The Lakshmibai National Institute of Physical Education (LNIPE), formerly Lakshmibai National University of Physical Education, is a higher education institute deemed-to-be-university, located in Gwalior, Madhya Pradesh, India. Under the aegis of Ministry of Youth Affairs and Sports and committed for excellence in physical education, coaching and sports in the country. The campus is on the Agra–Mumbai Highway, at a walking distance of around 500m from Gwalior railway station, Shaktinagar, Gwalior.

History 

Lakshmibai National University of Physical Education began its life in 1957, in the form of Lakshmibai College of Physical Education (LCPE), in memory of Rani Lakshmibai of Jhansi, as a college of physical education, affiliated to Vikram University. In 1964, the college was shifted to Jiwaji University.

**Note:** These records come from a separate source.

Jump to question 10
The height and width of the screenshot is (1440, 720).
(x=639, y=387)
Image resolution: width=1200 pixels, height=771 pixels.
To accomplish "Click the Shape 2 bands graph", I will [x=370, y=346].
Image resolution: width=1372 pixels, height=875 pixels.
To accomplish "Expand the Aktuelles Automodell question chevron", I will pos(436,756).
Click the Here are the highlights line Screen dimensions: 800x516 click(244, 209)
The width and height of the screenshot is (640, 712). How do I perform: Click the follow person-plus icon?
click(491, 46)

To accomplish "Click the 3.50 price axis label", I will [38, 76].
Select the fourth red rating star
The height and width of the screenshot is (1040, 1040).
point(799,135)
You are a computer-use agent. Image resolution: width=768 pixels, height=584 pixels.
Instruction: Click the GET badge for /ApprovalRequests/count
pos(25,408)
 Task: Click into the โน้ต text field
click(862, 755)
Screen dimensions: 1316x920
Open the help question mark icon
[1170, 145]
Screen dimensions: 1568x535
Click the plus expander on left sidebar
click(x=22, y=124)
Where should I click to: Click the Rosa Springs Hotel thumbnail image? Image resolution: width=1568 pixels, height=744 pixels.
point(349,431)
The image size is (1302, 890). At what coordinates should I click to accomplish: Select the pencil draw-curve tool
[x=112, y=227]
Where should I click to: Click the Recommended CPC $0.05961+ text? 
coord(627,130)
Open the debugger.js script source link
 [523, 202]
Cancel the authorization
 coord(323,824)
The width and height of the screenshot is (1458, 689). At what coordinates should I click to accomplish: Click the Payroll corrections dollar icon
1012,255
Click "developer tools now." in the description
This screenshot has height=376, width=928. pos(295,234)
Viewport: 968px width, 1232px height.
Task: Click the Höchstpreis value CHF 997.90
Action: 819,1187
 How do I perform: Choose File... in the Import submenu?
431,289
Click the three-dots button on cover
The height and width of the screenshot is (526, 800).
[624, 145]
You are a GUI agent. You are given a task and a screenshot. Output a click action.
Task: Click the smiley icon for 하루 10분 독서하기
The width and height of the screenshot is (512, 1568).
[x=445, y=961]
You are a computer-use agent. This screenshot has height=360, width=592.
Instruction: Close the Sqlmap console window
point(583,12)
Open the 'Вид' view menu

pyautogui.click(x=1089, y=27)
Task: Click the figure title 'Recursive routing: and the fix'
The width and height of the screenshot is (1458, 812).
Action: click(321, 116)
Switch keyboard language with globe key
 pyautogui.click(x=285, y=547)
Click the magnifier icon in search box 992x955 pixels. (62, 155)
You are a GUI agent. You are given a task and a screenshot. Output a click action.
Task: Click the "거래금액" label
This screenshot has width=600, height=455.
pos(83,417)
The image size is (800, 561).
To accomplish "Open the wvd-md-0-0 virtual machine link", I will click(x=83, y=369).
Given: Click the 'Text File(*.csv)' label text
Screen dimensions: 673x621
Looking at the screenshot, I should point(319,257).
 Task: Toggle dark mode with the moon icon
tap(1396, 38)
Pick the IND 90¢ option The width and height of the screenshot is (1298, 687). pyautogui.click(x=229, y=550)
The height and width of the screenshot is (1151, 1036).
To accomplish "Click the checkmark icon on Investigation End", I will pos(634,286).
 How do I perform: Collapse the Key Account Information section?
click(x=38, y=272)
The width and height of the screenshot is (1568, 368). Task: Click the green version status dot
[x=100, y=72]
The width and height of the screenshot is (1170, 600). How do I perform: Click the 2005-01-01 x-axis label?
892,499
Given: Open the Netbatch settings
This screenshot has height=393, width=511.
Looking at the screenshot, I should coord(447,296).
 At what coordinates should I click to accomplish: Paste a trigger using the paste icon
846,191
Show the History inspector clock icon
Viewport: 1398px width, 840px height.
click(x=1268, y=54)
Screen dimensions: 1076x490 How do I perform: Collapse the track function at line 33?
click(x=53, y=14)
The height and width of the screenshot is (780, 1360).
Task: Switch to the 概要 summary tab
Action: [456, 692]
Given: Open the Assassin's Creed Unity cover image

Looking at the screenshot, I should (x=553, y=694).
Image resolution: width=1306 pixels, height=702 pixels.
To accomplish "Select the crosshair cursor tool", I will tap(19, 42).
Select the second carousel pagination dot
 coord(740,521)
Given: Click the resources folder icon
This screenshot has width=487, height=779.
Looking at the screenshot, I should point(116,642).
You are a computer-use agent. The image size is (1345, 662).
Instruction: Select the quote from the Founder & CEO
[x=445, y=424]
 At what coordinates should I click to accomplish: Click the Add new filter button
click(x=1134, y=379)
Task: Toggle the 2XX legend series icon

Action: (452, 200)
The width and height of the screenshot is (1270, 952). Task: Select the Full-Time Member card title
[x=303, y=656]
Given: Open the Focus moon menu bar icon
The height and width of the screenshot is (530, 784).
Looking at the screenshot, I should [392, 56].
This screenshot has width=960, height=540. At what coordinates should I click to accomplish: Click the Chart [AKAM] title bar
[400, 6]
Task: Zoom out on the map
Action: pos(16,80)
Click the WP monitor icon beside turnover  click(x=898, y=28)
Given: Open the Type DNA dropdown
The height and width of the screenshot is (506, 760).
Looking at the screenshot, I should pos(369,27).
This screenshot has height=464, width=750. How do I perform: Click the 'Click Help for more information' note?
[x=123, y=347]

In 1973, the college was renamed to Lakshmibai National College of Physical Education (LNCPE) and nine years later, in 1982, was upgraded as an autonomous college. A further name change occurred in 1995, to Lakshmibai National Institute of Physical Education. In 2000, the name Lakshmibai National University of Physical Education was accepted when it was declared, by the Government of India, as a deemed university, handing over the affairs to the Ministry of Youth Affairs and Sports, which is funding all its activities. In 2017, it was renamed as Lakshmibai National Institute of Physical Education after a UGC order to not use the word "University" in deemed universities' names.

Campus
LNIPE is in Shaktinagar, Gwalior, Madhya Pradesh, on the Agra - Mumbai Highway, on land measuring 153 acres, which houses a faculty block, auditorium, research block, laboratories and administration building.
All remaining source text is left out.